The last four years have been extremely tough on our cultural psyche, but just remember: We are all Cameron Poe in this story, and the plane eventually lands.

This is the story of Con Air, the greatest big-budget popcorn movie of the last quarter century. But it is also, in its own way, the story of the last four years.

“I have argued that failure is central to player enjoyment of games. This is not that surprising, given conventional wisdom that a game should be balanced to match the skills of players. However, it is notable that failure is more than a contrast to winning—rather failure is central to the experience of depth in a game, to the experience of improving skills.”

— Jesper Juul, a Danish game designer and researcher, discussing the role that failure plays in the enjoyment of video games in a 2009 essay on the topic. In many ways, games are not just about winning and losing, but gaining a sense of understanding over time about how to succeed, even after lots of failure. In other words, tension is essential to enjoying the game.

Over the holiday break, I did something I have been doing less and less in recent years—I started playing video games. Modern ones, rather than the retro junk I usually play. I needed a mental health break, and games were just the trick for it.

This was a side effect of giving Stadia a shot, as it was a great introduction into gaming without, say, having to invest in a Switch or a PS5. And while it is by no means perfect—for one thing, it can sometimes struggle with keeping things looking good on WiFi—it’s great for dipping your toes in.

One Stadia game that I found myself playing a lot during the time away was Celeste, a retro-tinged platform game about a young woman who is trying to climb up a mountain. (The creator of the game recently revealed that the woman, named Madeline, is transgender, which is some pretty cool representation!)

The level designs are downright brutal, and you are guaranteed to die hundreds, thousands of times. (Not helping: The game includes strawberries that you can collect, which are not important to winning at all, but are put in places that ensure you will die even more.) It’s a game built for people who are willing to keep trying over and over—and you’re willing to try, because you want to see what happens next.

I knew of Celeste for years before I gave it a chance, and I’m glad I finally did. Even if I did find myself yelling at the screen a whole bunch.
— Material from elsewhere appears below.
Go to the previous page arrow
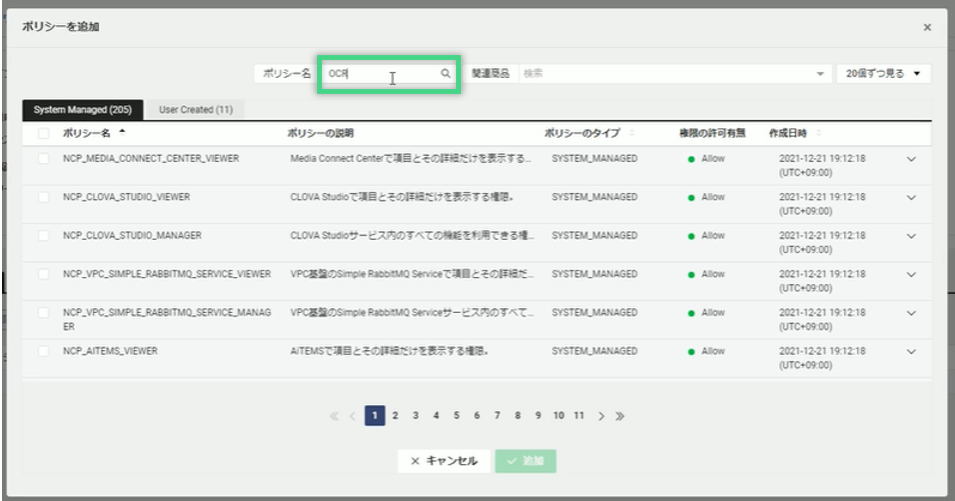Viewport: 955px width, 501px height. click(x=352, y=416)
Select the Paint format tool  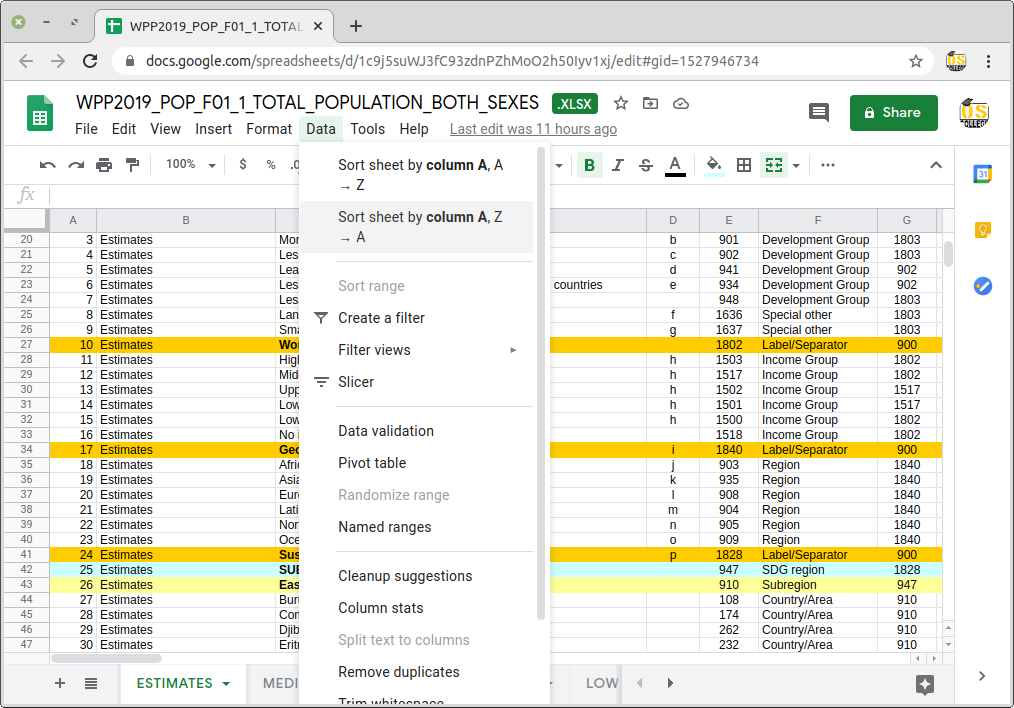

Eventually, I found the best way to move forward: Turn off the game for an hour, come back to it, and suddenly the level would be easier to beat.

In many ways, the current moment reflects this tension over success and failure. There was a lot of fighting, a lot of tension, a lot of anger. And that won’t go away tomorrow—there are some parts of the internet that are quite upset right now!

But part of the reason why this tension hasn’t gone away is that we haven’t been able to find a distance from it. By letting a change happen, dumping the old pot of stew out, it will give us the opportunity to breathe, and find another way forward.

This will not be a sudden transition. It won’t be like hitting a switch. All those pissed-off idiots at the Capitol on Wednesday will still be pissed off a month from now, possibly facing charges for the damage they caused and the threat they represented.

But the fact that the point of tension is going away will help us fight the real problems we face as a society—like, y’know, the still-blistering spread of the coronavirus—with a clear head.

We shouldn’t be afraid to admit when we need to do a reset.